Most crucially, however, is the number of Australian cooks who have turned up to the meat-free party.
“[Many] chefs who eat meat are approaching vegetarian cooking with a different perspective to vego and vegan chefs,” says Shannon Martinez, co-owner of vegan hotspot Smith & Daughters (smithanddaughters.com) in Fitzroy, Melbourne. She follows an omnivorous diet herself. “Vegetarian restaurants these days aren’t hippie and old-school. They’re fun and serve amazing food and wines – not just mango lassi and curry. Just because you’re vegetarian doesn’t mean you don’t like booze.” And so it is at Martinez’s highenergy house of flavour and rock ’n’ roll. Vegan trattoria is the name of the game at Smith & Daughters, where schnitzel, meatballs and other red-sauce regulars undergo meatfree makeovers.
But while the rise of new-school vegetarian dining rooms is notable, the way “normal” restaurants have embraced plant-based cooking is even more telling.
Gone are the days of subtract-thingsuntil-the-dish-fits recipes and vegie stacks. Thoughtful options are becoming standard at the country’s better eateries.

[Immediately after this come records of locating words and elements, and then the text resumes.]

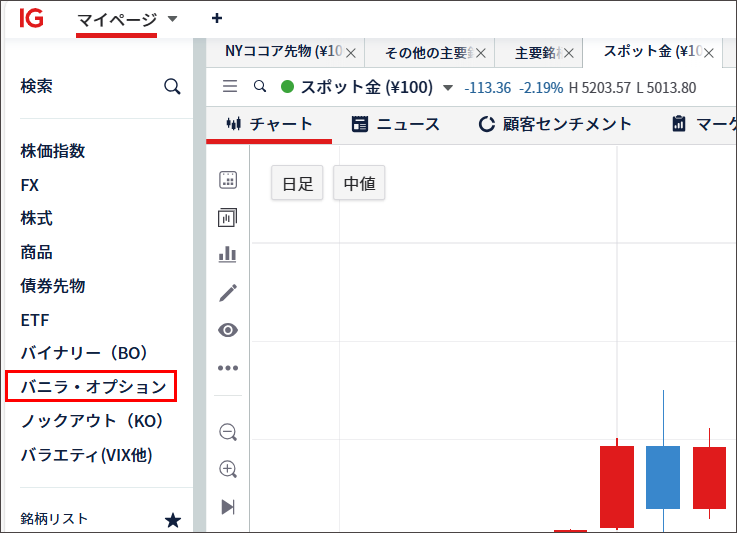Close the NYココア先物 tab

[x=350, y=52]
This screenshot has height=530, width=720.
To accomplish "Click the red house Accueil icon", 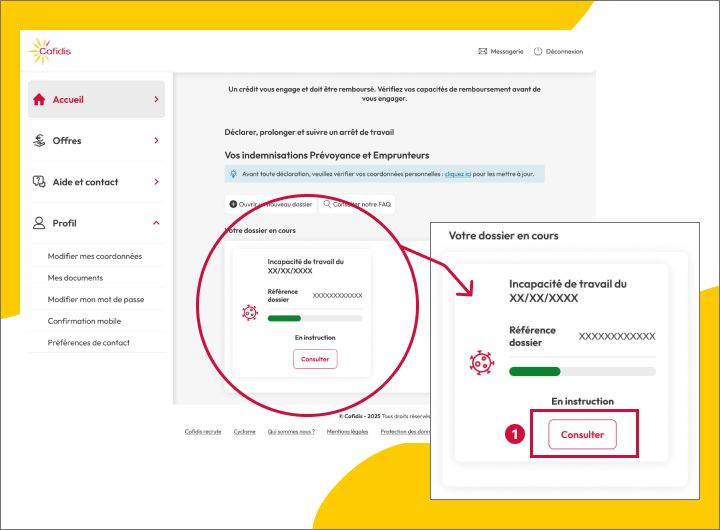I will (40, 99).
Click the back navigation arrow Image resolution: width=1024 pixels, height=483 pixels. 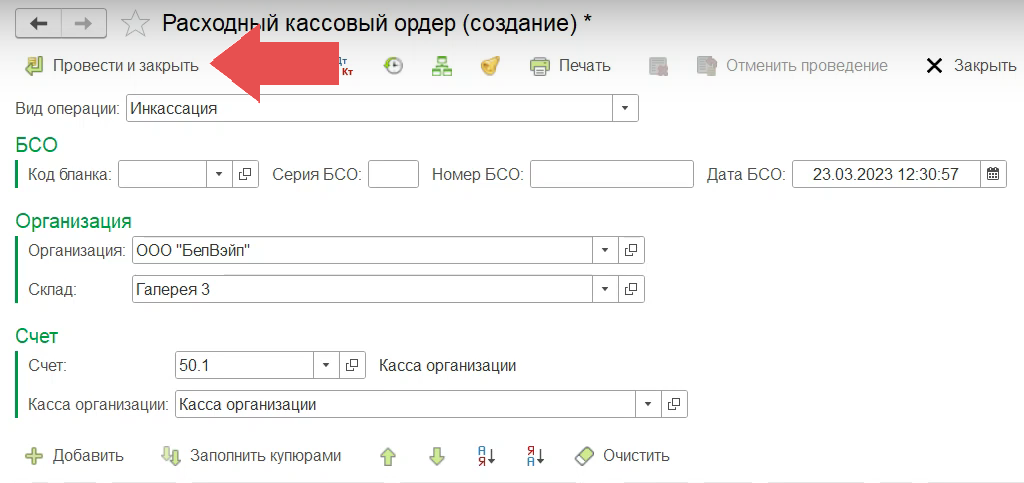40,23
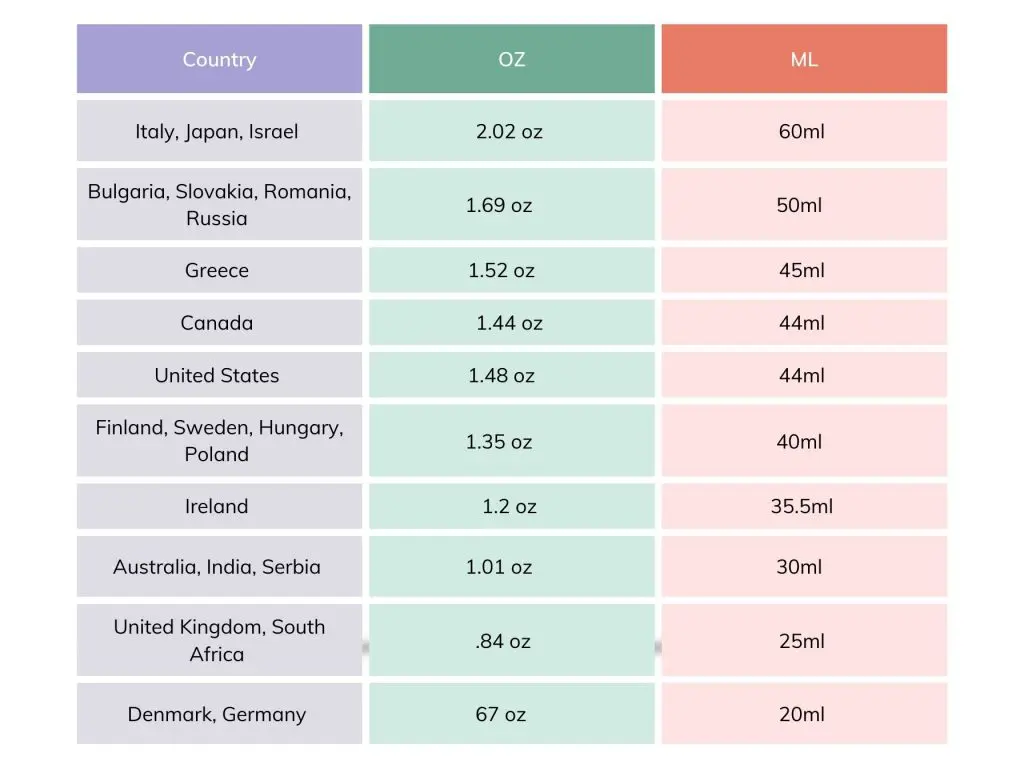Screen dimensions: 1024x768
Task: Select the 45ml cell
Action: coord(802,270)
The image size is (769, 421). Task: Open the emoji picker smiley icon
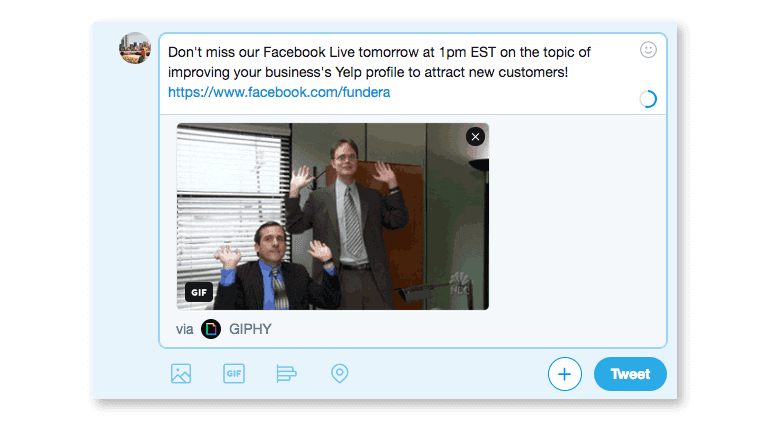[648, 50]
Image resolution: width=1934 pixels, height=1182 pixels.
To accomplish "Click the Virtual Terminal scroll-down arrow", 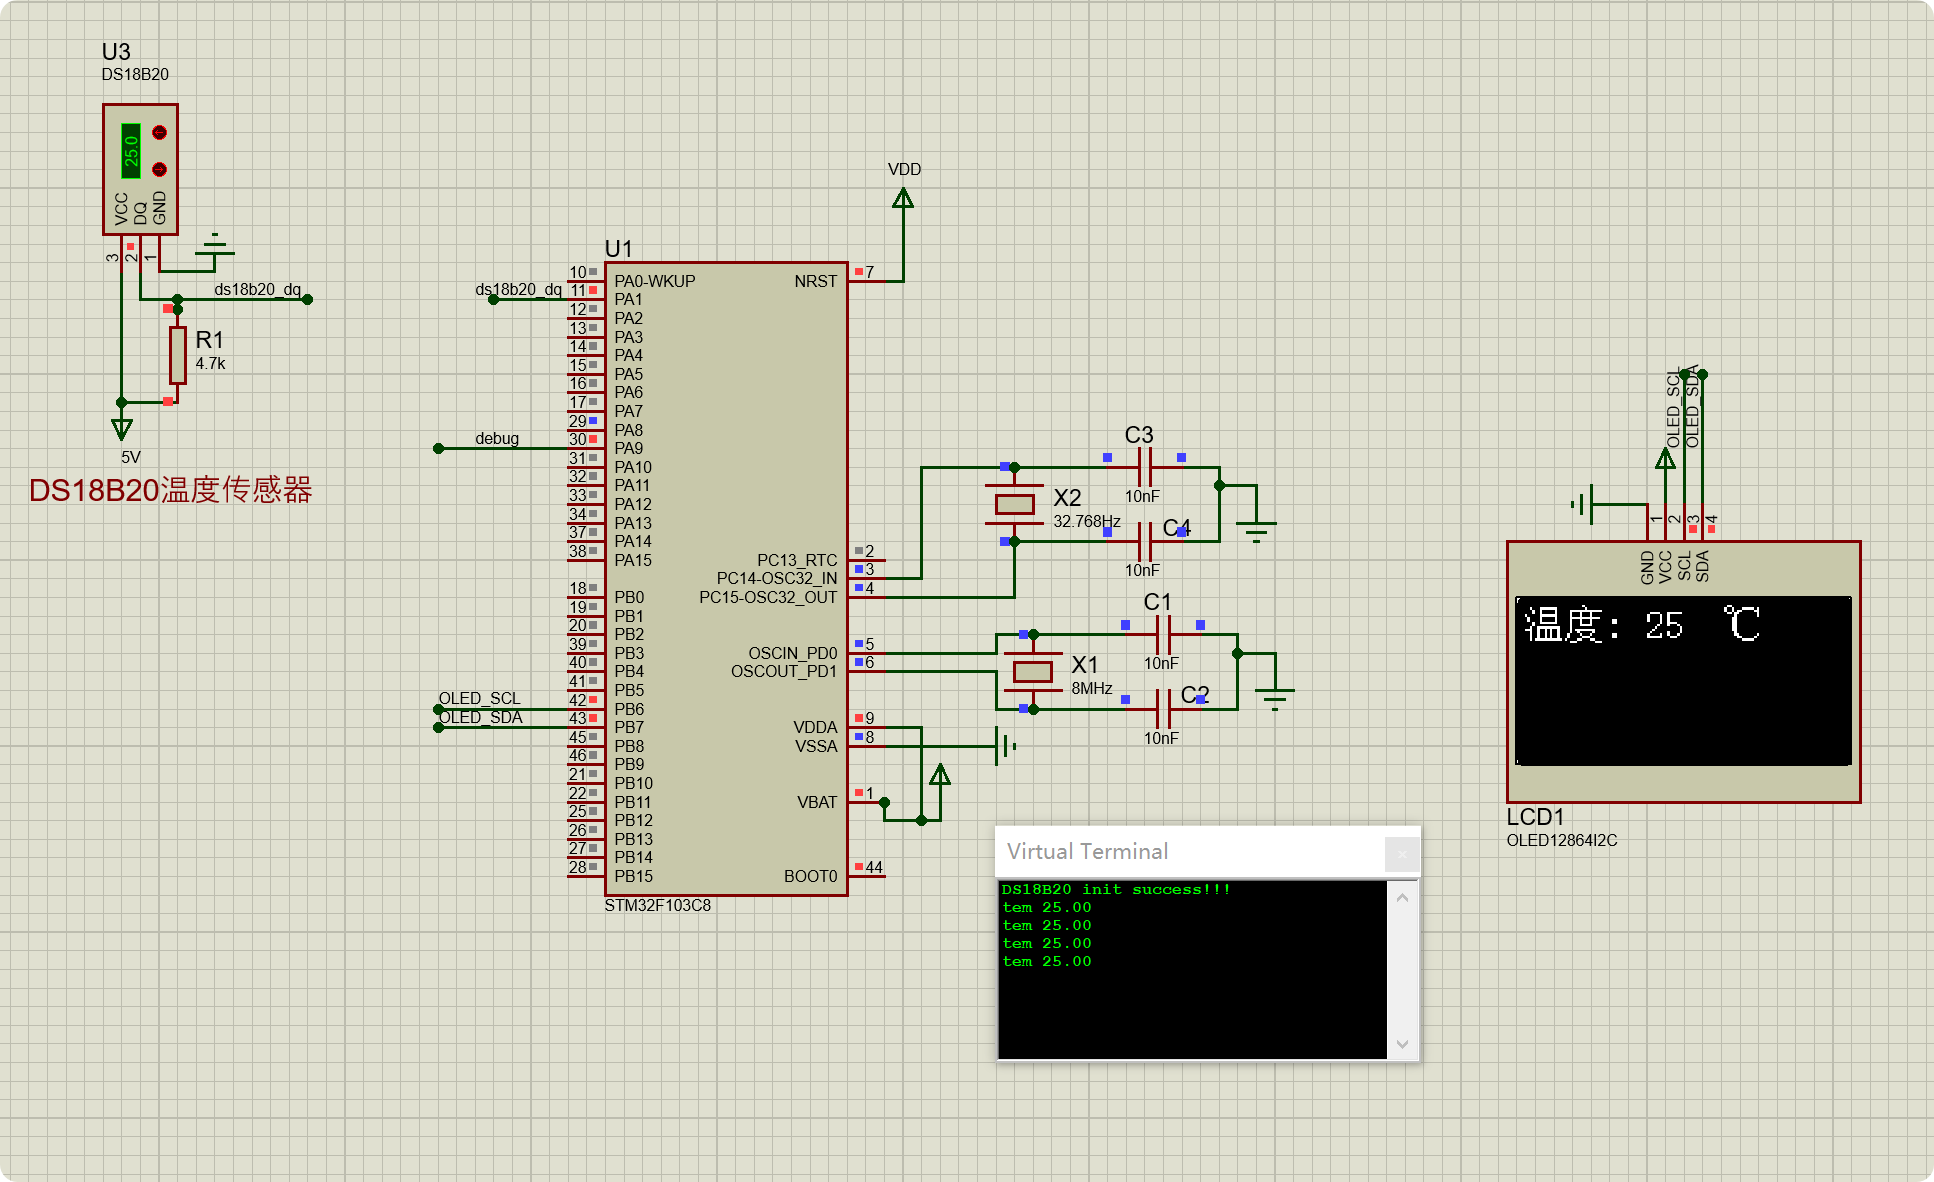I will pyautogui.click(x=1402, y=1044).
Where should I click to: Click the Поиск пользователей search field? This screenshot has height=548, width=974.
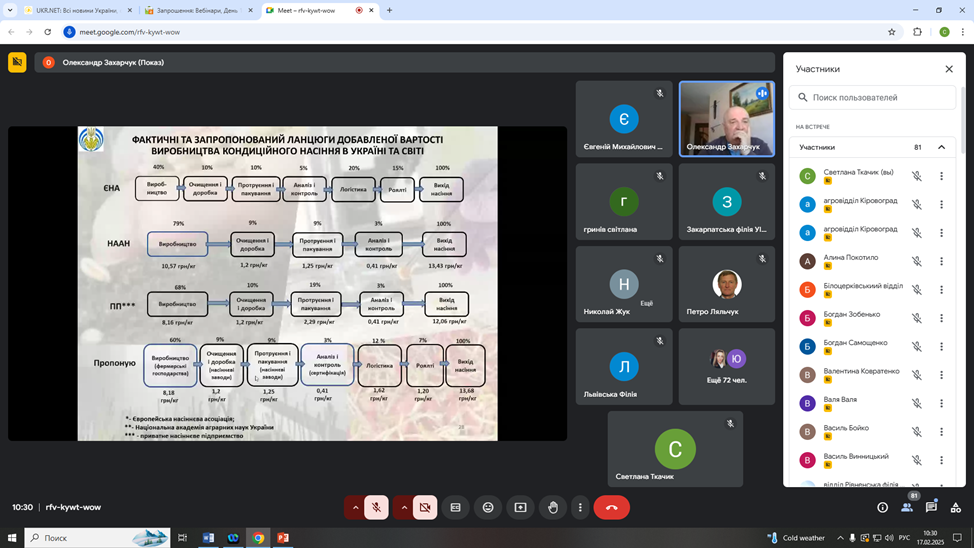pyautogui.click(x=875, y=98)
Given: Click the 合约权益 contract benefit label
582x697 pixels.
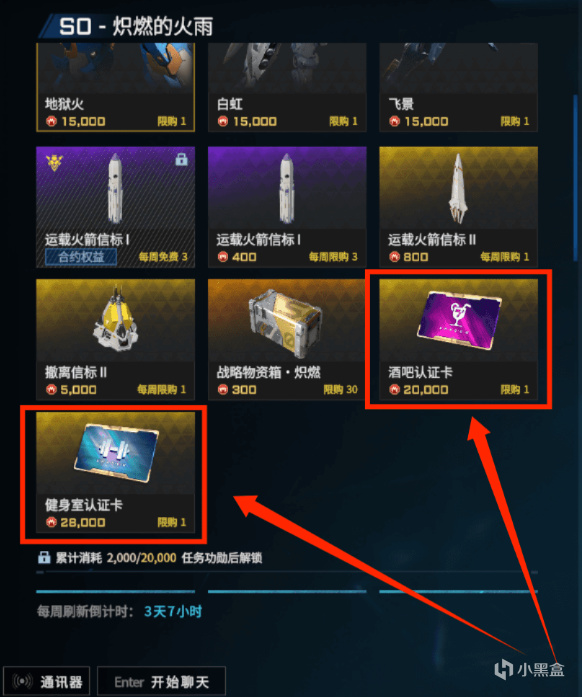Looking at the screenshot, I should coord(81,257).
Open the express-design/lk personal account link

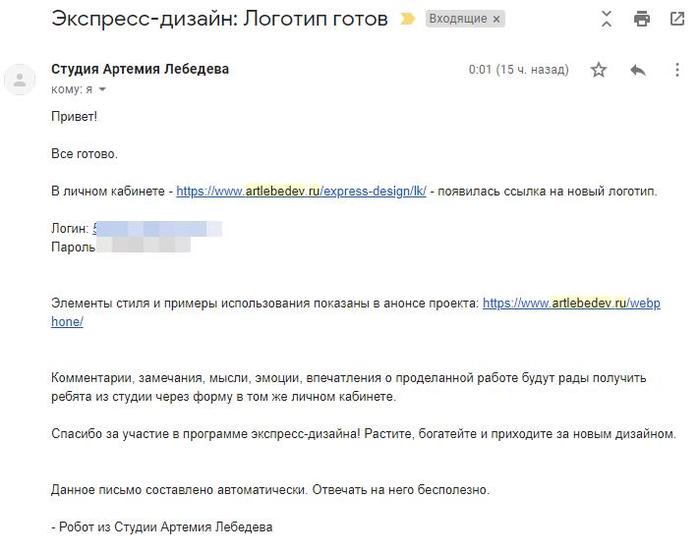point(301,191)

Think pan-fried Brussels sprouts with labne and powdered seaweed at Etta Dining (ettadining. com.au) in the Melbourne suburb of Brunswick. And deeply charred pucks of daikon braised in mushroom dashi and plated alongside tiny pins of enoki at Adelaide’s Japanese stronghold, Shōbōsho (shobosho. com.au). The movement has even infiltrated that most vegetarianunfriendly of dining environments, the corner pub. At Tom McHugo’s Hobart Hotel (87 Macquarie Street; 03 6231 4916), a salad of chopped broadbean tips dressed with mustard, fermented radish tops and roasted swedes lolling in a caramelised vadouvan-curry butter share menu space with steak and chips, Scotch eggs and other pubgrub stalwarts. “If you’re really looking for something that evokes a sense of time and place, it’s going to be a vegetable,” says Tom Westcott, the pub’s chef and graduate of Hobart dining rooms Franklin and Garagistes. “They’re fleeting things, especially in the Tasmanian growing season.” It helps, of course, that some of Westcott’s organic growers are as close as half an hour from the city centre and can get him dazzlingly fresh produce just hours after it’s been picked.
At Millbrook (millbrook.wine), a picturesque winery restaurant at Jarrahdale in the Perth Hills, head chef Guy Jeffreys has gone one better, cutting out some of the middlemen his city peers have to rely on. “We don’t buy fruit and vegetables,” reads a note on the Millbrook menu. “Our 90-year-old orchard and heirloom vegetable garden, which is grown from last year’s saved seeds, writes the menu for us.” Daily picking ensures dishes such as chargrilled broccolini with a punchy salsa verde and figs with wild weeds, estate honey and popped corn sing with flavour. The sprawling kitchen garden also means the eatery can cater for vegetarians and vegans at the drop of a hat.
And then there’s the clear difference between Millbrook’s menu descriptors and those you might see elsewhere – in dishes such as “spiced cauliflower, heritage chicken and pumpkin seed yoghurt” and “peas, beef rib, polenta and chilli jam” vegetables lead the way and protein comes second. This format clearly betrays the kitchen’s passions. “Growing and cooking vegetables is the highlight of our day,” says Jeffreys. “I thought that should be what goes first on the menu.”